I have struggled with self esteem issues the majority of my life. I am the youngest of six children and I always found myself struggling to find my own identity in the sea of my large family. I wanted to be unique, I wanted to be my own person but I just wasn't quite sure how to do that.
I have felt this strong desire for as long as I can remember to be accepted by everyone and was so terrified to disappoint people. I am not sure why, people disappoint me all the time. I still love them, I still respect them and life moves on. Our 8 year infertility journey has been 8 years of me feeling like a disappointment every month - do the math...8 years times 12 months - that is 96 times that I disappointed people (and that is just due to infertility - I have disappointed plenty of others for plenty of other reasons). On purpose? Of course not, but it was the failure of my body that caused the disappointment nonetheless.
I disappointed our friends who desperately wanted us to have kids so our kids could play together. I disappointed them because us being able to have kids would have taken the big fat elephant out of the room and eased the tension when we were around each other. I disappointed my family who wanted another baby at Christmas time, or another grandchild, niece, nephew, cousin etc. I disappointed my husband in so many ways - all un-intentionally of course, but I disappointed them all. Much to my dismay... my friends are still my friends (the good ones anyway - the ones that just couldn't hang were cut loose) my family still loves me dearly and my husband adores me. I Am Enough.

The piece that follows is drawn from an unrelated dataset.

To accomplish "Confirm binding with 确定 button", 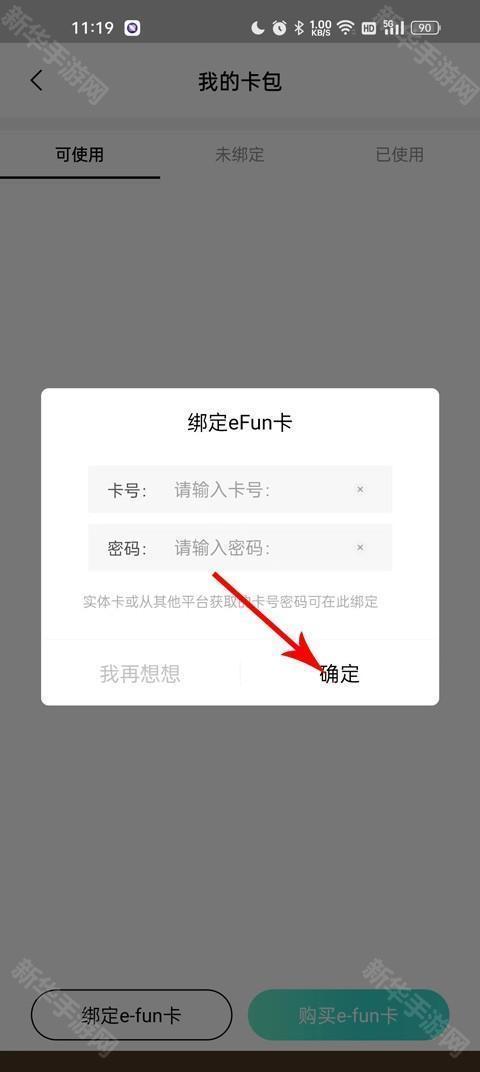I will 339,674.
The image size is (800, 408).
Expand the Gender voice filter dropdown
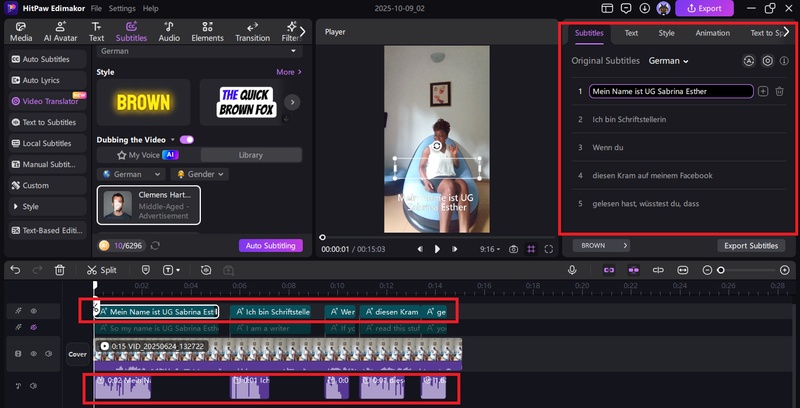(x=199, y=174)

The necklace I bought myself as a daily reminder |
I know now that I need to give myself a fucking break. My body, my mind, my heart and my emotions have been through hell and back over the last 8 years. I did the best I could at the time, and now the only thing I can do is try to do better. When I look at myself in the mirror, I need to think kind thoughts and quit telling myself that I am a "fat slob", "unattractive" and "unlovable" just because I don't have the measurements of Heidi Klum, I don't look good in a bikini and I have stretch marks and cellulite. Bam still thinks I am sexy, so why shouldn't I? I have been living with this mentality that as long as I hated myself and hated my body, I would be motivated to lose the weight when in all actuality it is the self hate that has kept me where I am. I have to love myself for who I am, for what I am and the weight I am before I can love myself enough to change the things that I would like to change. I Am Enough.
I Am Enough. I don't NEED to have children in order to be a successful woman. I don't NEED to have children in order to fit in with my friends and family. I don't NEED to have children in order to be loved by others. I don't NEED to be a size 6 in order to be lovable. I don't NEED to lose weight in order to look and feel sexy.

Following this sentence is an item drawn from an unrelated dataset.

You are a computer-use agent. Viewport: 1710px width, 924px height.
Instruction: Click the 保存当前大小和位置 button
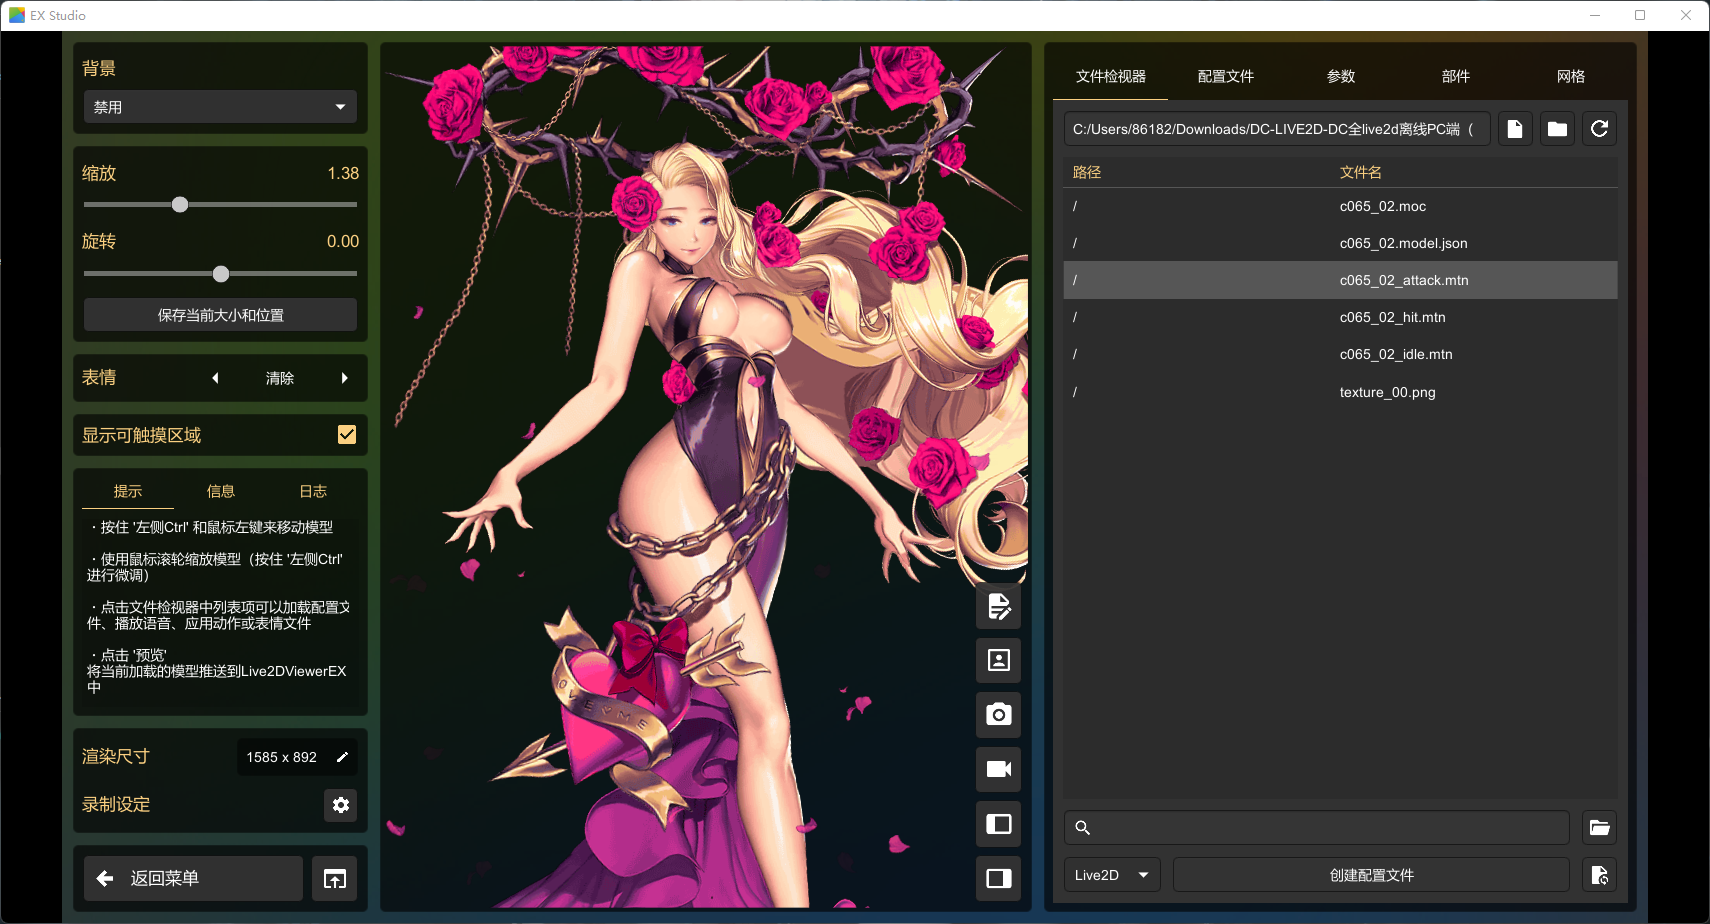click(x=220, y=315)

I Am Enough. I DO need to be healthy mentally. I DO need to stop being so hard on myself. I DO need to tap into my creative side. I DO need to accept myself for where I am and who I am. I DO need to exercise more and live a more healthy lifestyle because heart disease runs in my family - NOT because I NEED to be skinny to be cute.
I AM ENOUGH - and so are YOU!
2 comments:
These words are beautiful Nichole. You brought a smile to my face, now I have a daily mantra :)
You ARE enough. I AM enough. This blog couldn't come at a more perfect time, thank you for posting it! I will certainly keep checking your blog more often (and posting on mine for that matter)!